▶ _Dataset records_
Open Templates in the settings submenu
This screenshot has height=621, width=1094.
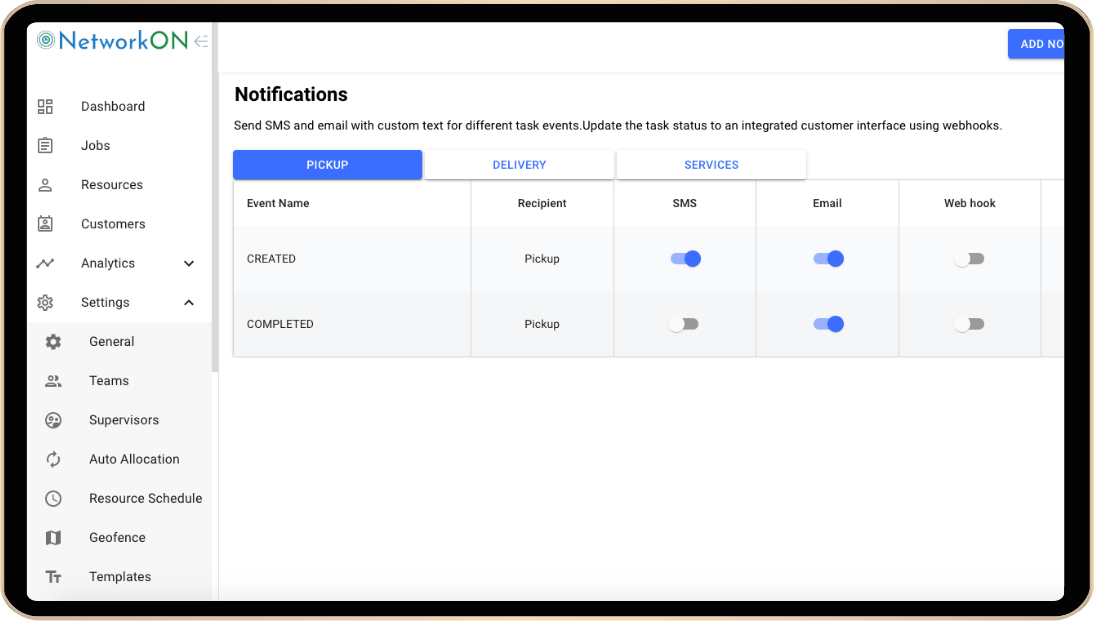click(x=120, y=577)
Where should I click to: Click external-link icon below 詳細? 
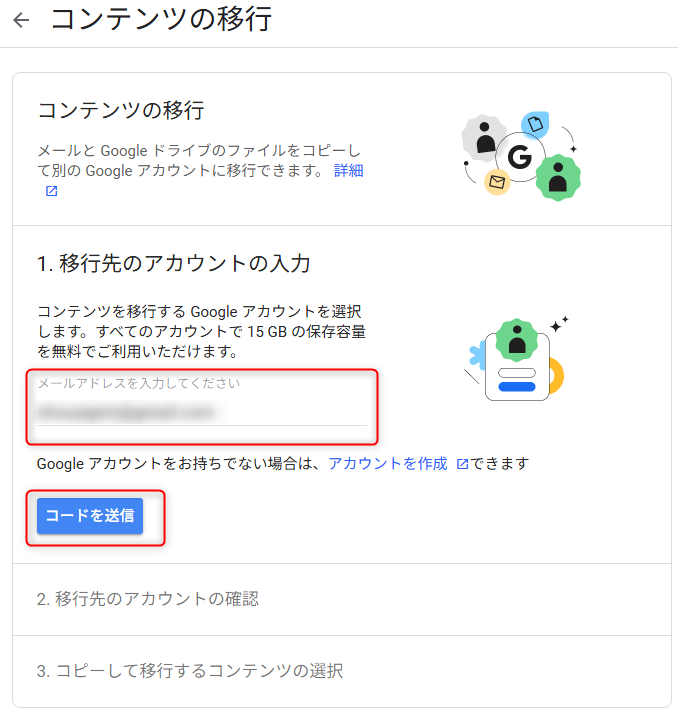[x=52, y=191]
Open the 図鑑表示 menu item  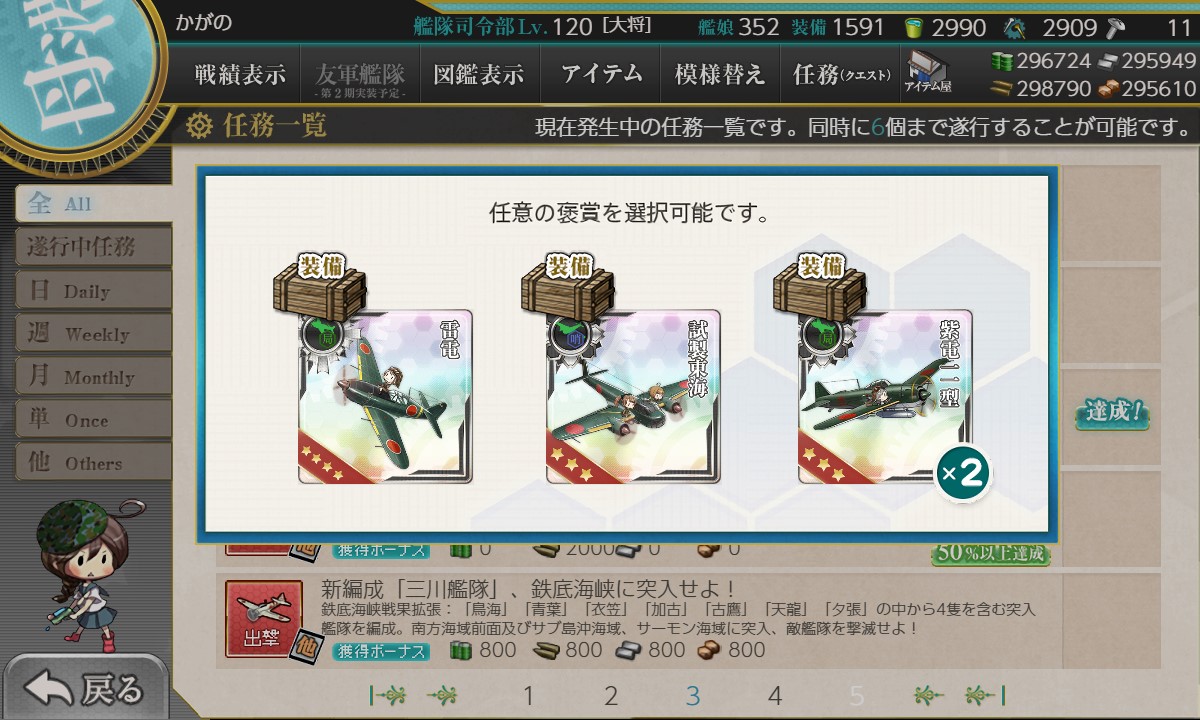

▶ _Work task_
Reproduce all entries above exactly, minus the images.

▶ _Output_
Open Templates in the settings submenu
This screenshot has height=621, width=1094.
click(x=120, y=577)
Where should I click to: Click external-link icon below 詳細? 
[x=52, y=191]
Open the 図鑑表示 menu item  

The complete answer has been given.